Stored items

----------------

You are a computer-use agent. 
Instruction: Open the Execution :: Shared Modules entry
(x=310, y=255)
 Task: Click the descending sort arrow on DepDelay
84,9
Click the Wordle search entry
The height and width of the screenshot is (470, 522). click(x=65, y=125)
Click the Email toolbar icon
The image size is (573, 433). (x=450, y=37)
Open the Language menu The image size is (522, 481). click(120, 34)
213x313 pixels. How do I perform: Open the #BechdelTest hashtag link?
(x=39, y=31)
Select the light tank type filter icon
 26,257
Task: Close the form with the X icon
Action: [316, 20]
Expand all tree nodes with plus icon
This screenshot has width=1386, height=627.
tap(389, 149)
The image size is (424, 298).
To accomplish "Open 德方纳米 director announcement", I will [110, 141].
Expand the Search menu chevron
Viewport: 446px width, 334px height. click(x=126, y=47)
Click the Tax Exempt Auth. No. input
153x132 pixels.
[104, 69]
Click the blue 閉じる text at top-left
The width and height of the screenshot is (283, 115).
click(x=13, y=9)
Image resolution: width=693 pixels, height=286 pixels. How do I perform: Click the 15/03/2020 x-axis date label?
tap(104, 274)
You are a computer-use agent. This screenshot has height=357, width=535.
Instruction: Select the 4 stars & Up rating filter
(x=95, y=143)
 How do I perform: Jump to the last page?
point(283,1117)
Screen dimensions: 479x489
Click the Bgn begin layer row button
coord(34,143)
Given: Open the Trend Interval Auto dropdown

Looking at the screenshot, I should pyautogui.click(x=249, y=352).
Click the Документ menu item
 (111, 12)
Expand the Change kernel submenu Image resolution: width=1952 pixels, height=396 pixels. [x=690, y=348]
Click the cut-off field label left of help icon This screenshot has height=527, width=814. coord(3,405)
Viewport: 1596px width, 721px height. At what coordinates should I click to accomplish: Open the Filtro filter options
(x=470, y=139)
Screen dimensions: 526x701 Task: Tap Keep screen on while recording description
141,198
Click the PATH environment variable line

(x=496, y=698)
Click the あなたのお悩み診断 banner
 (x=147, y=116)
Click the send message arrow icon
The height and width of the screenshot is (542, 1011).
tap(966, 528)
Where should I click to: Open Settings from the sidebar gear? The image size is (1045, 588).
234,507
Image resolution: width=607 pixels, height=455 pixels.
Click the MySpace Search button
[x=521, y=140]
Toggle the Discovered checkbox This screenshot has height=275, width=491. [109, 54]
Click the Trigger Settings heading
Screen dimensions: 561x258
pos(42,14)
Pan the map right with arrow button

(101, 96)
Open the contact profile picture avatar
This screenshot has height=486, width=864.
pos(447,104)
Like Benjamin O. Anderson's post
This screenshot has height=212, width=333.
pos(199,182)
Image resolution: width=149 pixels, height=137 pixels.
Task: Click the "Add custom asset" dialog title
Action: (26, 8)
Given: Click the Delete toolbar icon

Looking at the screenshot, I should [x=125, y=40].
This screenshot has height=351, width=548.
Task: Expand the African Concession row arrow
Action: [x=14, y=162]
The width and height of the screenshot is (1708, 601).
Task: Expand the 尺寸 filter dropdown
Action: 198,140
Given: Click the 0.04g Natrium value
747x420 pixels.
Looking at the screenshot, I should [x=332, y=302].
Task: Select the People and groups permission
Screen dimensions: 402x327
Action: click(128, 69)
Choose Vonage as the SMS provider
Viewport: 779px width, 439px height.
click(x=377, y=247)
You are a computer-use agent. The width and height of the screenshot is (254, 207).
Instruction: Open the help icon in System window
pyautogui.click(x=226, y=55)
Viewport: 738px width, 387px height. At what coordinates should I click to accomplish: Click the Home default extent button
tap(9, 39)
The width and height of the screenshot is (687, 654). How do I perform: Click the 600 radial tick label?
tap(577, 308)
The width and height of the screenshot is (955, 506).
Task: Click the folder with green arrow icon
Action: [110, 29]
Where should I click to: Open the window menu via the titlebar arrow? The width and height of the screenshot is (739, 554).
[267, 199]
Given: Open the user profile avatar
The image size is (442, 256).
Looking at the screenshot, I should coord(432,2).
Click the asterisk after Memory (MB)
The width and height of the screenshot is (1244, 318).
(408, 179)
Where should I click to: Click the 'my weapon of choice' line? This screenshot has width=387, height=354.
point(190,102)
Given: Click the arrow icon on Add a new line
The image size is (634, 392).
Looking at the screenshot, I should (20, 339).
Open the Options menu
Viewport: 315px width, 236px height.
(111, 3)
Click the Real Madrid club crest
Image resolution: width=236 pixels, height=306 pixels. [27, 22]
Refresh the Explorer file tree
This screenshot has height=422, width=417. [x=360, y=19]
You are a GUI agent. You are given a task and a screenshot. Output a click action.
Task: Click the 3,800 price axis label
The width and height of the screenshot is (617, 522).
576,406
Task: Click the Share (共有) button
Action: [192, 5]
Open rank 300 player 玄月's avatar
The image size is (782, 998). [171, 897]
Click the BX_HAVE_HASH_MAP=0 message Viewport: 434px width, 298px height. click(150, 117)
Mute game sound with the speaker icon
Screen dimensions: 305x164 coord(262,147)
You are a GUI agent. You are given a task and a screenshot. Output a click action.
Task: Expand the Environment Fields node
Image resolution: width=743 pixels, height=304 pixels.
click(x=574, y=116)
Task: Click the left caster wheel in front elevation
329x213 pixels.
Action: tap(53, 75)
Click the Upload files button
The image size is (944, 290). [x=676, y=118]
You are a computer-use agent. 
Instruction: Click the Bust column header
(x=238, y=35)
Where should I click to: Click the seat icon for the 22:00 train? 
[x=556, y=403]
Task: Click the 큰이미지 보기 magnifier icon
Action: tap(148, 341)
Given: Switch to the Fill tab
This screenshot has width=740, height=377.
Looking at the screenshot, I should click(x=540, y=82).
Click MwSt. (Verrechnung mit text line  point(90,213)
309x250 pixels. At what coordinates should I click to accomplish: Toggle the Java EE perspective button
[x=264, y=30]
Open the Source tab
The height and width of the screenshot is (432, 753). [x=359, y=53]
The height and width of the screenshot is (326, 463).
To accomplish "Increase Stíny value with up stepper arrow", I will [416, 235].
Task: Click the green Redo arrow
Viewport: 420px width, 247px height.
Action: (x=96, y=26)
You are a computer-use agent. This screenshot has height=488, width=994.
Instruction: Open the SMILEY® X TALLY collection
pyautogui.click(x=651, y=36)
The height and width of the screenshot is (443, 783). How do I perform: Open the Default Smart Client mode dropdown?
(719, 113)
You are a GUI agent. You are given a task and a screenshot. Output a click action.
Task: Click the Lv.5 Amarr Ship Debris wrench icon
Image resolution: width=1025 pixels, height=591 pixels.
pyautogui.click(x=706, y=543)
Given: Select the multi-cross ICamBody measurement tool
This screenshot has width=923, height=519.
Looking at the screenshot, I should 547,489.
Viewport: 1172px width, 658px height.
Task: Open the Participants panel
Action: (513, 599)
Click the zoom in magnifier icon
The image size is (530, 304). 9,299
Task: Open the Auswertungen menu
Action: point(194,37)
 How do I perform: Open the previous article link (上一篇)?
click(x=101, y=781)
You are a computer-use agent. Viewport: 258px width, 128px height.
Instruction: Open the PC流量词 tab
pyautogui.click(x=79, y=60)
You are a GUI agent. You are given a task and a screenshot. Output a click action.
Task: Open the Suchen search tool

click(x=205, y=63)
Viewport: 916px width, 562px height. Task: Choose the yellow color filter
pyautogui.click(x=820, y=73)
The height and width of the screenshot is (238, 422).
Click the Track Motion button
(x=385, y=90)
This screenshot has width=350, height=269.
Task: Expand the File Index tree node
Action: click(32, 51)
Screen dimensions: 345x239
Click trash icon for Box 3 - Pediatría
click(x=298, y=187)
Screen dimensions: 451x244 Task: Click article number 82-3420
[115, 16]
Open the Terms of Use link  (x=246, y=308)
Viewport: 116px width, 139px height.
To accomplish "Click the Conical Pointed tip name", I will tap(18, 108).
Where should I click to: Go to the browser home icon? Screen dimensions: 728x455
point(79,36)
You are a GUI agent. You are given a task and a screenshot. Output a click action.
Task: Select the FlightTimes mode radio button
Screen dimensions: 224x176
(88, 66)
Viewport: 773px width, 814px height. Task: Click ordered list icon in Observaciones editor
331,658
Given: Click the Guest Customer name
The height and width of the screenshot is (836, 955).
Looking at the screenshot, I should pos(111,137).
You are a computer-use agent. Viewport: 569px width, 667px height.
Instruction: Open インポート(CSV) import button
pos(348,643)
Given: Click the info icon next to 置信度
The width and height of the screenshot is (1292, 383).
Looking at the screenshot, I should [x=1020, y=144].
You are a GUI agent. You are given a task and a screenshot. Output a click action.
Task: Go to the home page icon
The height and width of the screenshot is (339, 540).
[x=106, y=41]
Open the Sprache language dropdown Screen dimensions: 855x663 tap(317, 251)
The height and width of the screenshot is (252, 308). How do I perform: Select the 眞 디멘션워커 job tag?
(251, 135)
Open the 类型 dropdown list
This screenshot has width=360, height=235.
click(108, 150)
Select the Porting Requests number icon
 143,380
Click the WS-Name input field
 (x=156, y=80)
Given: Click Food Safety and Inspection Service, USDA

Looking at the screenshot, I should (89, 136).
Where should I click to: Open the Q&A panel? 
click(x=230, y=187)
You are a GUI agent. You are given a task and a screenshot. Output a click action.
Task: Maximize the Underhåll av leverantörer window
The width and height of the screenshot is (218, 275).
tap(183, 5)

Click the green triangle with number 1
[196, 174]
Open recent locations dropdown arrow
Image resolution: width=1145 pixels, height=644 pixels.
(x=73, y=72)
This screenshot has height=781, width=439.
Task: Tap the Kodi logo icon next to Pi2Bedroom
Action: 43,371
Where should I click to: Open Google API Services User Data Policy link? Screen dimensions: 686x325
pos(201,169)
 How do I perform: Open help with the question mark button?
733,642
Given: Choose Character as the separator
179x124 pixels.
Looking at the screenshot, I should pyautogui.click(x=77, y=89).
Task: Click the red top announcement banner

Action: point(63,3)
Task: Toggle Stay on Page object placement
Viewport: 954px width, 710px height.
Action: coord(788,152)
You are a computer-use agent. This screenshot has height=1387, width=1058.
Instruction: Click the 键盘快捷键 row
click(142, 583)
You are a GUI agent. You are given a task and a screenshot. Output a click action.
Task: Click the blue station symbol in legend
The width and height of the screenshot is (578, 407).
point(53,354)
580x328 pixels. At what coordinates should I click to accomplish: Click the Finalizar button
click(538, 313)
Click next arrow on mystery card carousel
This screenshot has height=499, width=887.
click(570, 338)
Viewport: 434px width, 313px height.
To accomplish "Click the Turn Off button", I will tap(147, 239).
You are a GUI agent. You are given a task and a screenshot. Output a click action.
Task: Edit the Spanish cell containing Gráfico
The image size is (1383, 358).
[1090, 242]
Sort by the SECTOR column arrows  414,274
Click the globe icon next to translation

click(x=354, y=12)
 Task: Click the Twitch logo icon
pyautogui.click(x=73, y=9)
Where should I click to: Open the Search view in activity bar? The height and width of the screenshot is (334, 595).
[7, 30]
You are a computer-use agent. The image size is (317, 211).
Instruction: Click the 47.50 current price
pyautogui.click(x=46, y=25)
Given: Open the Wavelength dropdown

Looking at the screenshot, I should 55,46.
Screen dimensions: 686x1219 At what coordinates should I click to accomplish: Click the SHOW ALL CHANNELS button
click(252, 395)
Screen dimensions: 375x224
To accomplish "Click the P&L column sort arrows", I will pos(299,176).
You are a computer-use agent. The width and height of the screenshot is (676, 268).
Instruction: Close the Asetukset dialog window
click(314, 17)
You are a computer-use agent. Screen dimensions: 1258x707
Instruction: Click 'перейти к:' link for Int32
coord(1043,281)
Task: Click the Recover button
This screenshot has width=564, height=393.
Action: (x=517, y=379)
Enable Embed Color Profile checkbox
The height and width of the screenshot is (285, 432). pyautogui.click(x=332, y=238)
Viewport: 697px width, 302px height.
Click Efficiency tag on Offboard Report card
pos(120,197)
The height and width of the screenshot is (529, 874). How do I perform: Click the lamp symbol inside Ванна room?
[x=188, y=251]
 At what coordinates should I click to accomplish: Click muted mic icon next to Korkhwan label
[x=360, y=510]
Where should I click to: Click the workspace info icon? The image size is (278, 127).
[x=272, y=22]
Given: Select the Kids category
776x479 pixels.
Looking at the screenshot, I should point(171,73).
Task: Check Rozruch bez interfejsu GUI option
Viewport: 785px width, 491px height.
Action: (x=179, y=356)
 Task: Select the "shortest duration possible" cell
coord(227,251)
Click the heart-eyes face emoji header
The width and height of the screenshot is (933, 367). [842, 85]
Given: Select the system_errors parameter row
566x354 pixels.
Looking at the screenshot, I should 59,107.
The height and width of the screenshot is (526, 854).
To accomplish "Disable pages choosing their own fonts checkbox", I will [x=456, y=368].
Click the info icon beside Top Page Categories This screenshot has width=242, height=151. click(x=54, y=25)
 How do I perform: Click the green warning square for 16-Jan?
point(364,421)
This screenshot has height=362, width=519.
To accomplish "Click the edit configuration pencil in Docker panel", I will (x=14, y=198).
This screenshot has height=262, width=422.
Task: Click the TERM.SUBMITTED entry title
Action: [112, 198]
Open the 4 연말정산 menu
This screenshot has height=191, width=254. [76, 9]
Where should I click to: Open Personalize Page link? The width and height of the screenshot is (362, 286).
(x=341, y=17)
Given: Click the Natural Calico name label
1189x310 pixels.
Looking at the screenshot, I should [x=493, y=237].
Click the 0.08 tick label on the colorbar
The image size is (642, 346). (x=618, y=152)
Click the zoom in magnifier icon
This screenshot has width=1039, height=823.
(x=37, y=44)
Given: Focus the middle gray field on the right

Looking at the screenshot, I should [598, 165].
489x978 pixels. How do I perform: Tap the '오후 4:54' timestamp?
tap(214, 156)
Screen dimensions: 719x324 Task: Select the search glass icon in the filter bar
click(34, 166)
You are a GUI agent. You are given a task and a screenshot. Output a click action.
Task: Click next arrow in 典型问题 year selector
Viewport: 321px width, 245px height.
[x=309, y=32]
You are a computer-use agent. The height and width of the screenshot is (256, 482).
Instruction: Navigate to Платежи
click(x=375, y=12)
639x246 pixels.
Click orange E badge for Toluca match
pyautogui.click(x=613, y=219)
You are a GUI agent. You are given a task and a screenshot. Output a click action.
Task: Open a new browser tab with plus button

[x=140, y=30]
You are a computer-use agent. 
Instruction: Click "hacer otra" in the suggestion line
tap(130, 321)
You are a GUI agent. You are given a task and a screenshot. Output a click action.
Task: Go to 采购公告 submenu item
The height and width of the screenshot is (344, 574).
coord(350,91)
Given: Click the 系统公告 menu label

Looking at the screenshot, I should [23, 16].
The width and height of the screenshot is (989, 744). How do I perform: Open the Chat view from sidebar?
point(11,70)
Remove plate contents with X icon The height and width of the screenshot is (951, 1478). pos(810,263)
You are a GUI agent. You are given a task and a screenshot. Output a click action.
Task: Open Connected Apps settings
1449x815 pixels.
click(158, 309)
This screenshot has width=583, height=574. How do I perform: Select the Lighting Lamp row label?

----------------

§ **Exercise instructions**
Would you please copy all lines in the data that contain the word "submenu"?

§ **Solution for this exercise**
Expand the Change kernel submenu Image resolution: width=1952 pixels, height=396 pixels. [x=690, y=348]
Task: Go to 采购公告 submenu item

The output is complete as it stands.